BEGIN Exercise inputs

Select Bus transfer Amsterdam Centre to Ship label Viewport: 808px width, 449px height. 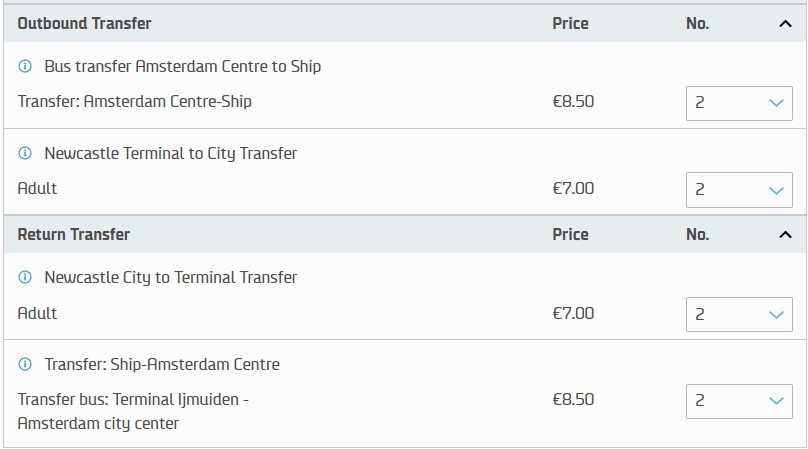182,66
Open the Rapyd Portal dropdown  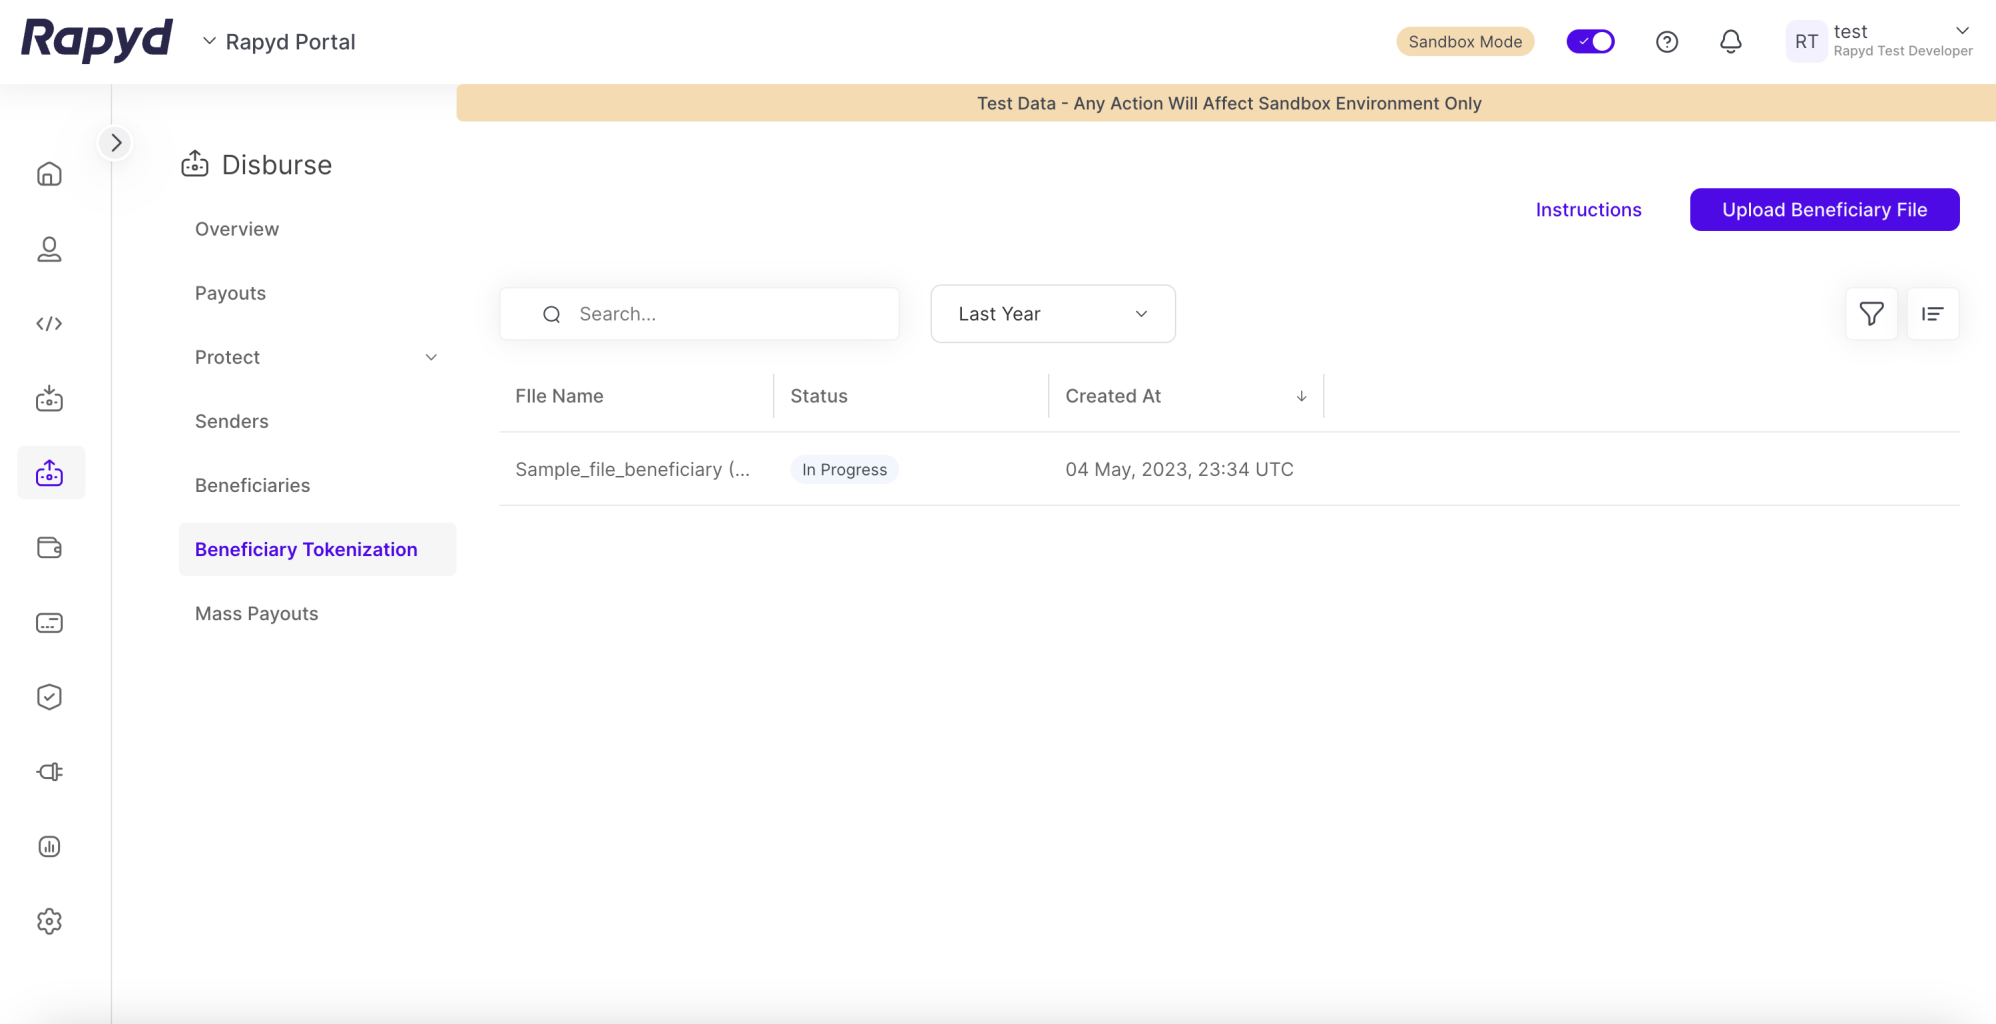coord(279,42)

END Exercise inputs
BEGIN Exercise inputs

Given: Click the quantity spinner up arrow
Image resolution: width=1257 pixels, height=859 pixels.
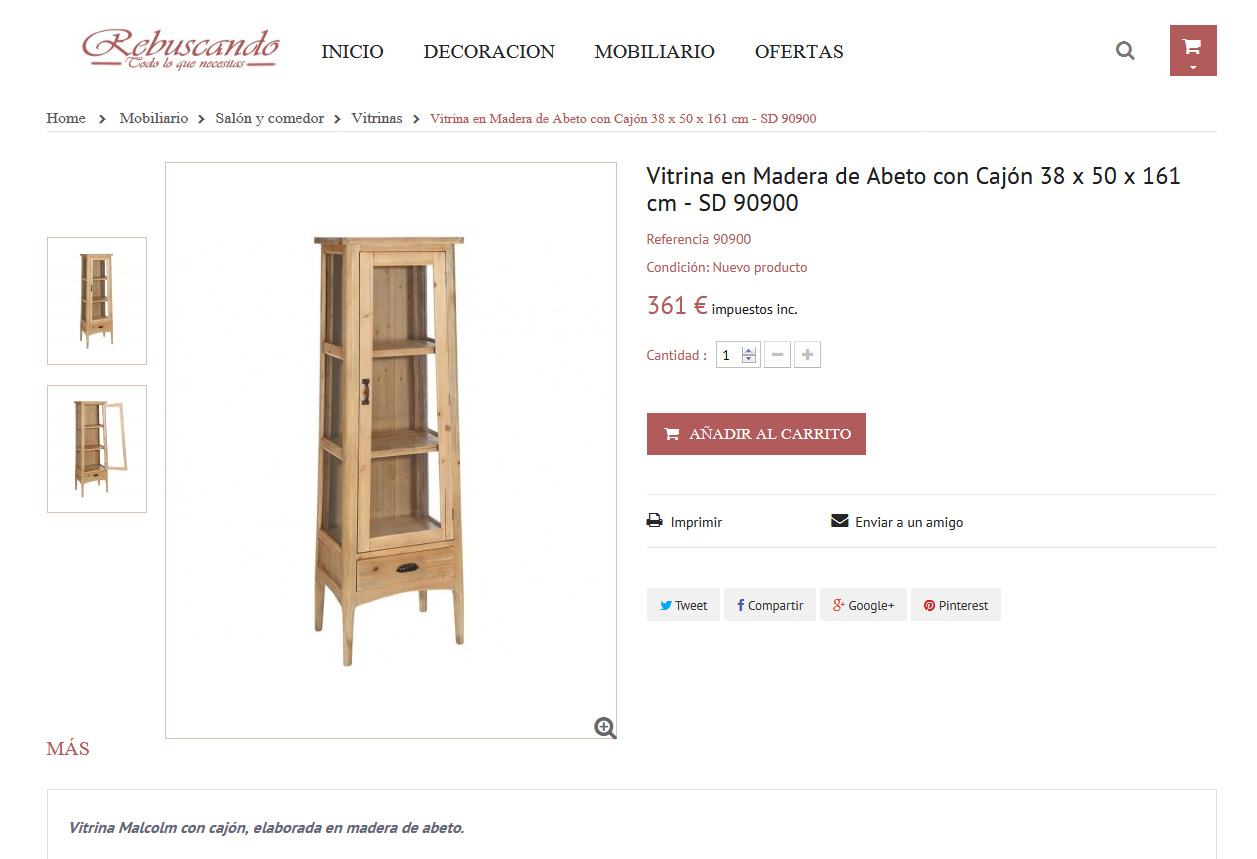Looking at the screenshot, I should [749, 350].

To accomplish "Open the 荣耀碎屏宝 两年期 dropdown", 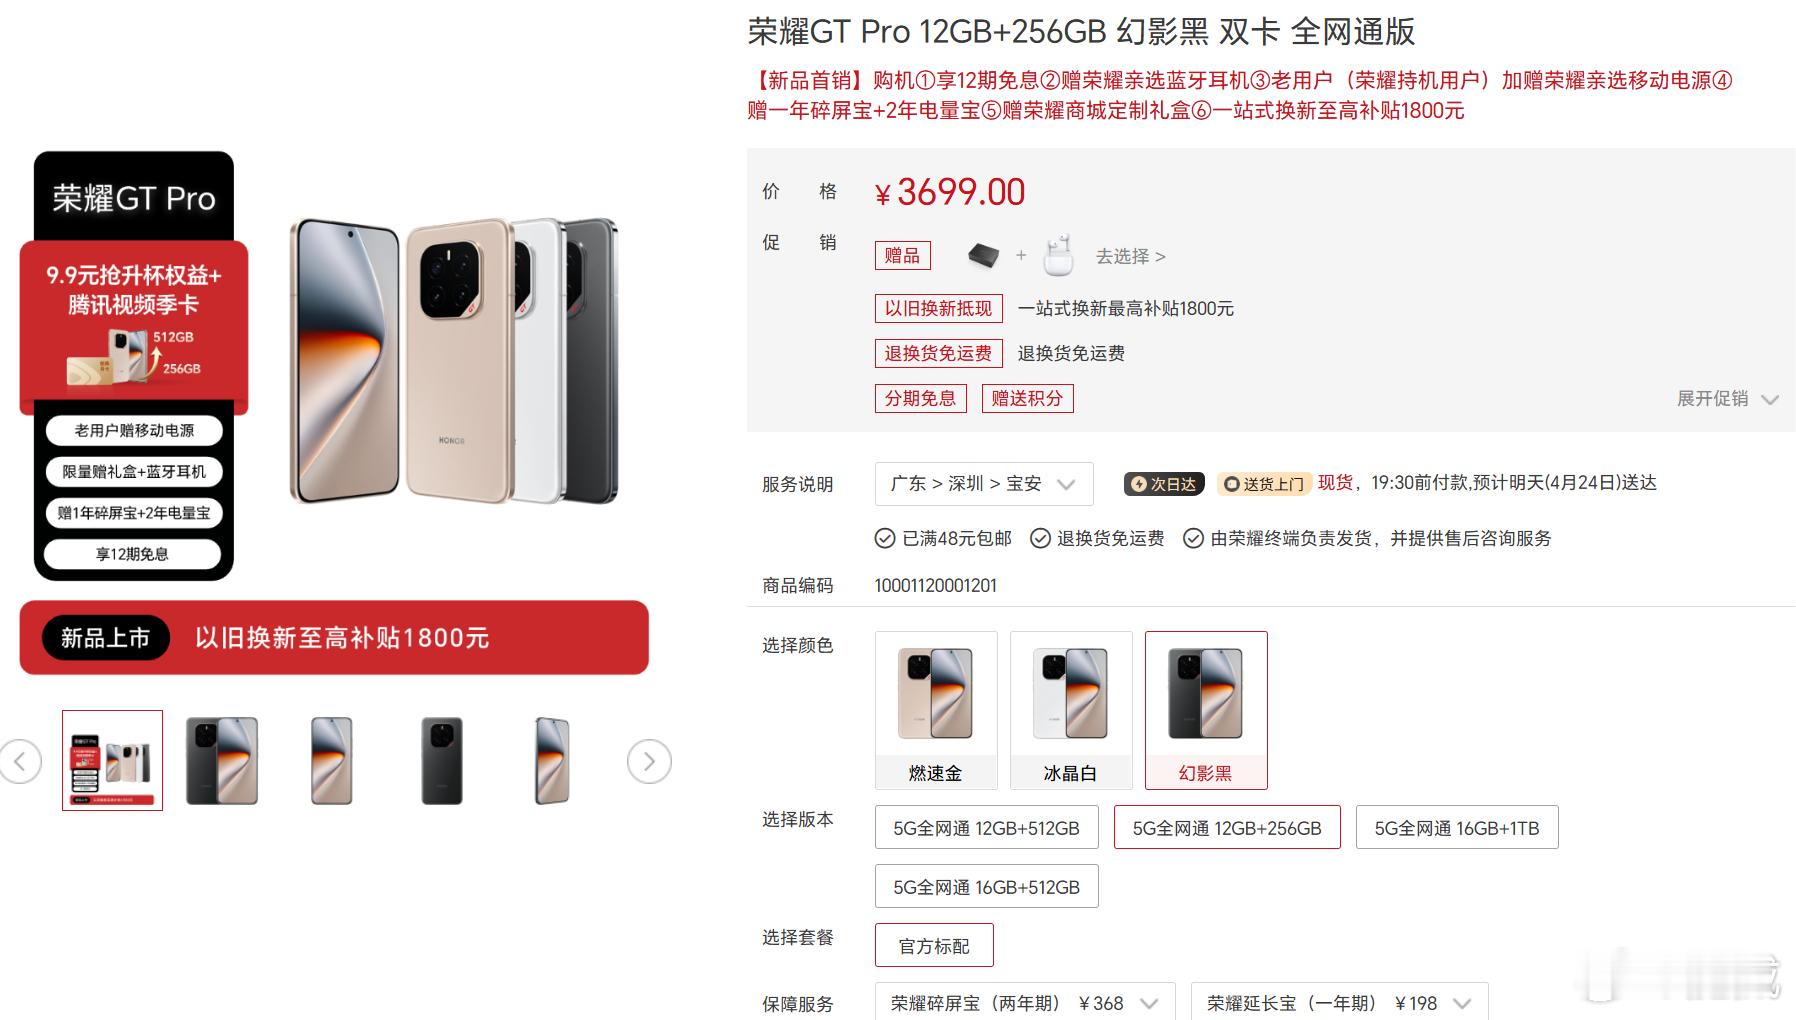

END Exercise inputs
BEGIN Exercise inputs

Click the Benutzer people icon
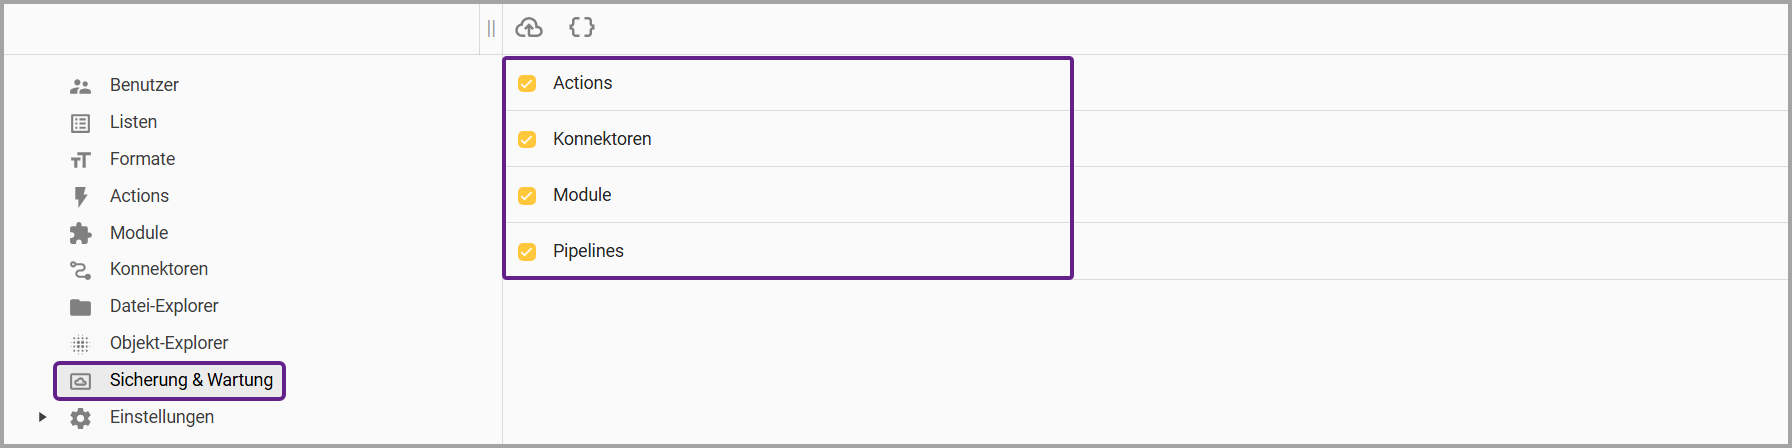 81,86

END Exercise inputs

[Required work] Above, find the line holding "Image resolution: width=1257" and the line holding "the 荣耀碎屏宝 两年期". Print exactly those two lines and every line between them, but no pictures.

[Response box]
Image resolution: width=1257 pixels, height=859 pixels.
Looking at the screenshot, I should [749, 350].

To accomplish "Open the 荣耀碎屏宝 两年期 dropdown", 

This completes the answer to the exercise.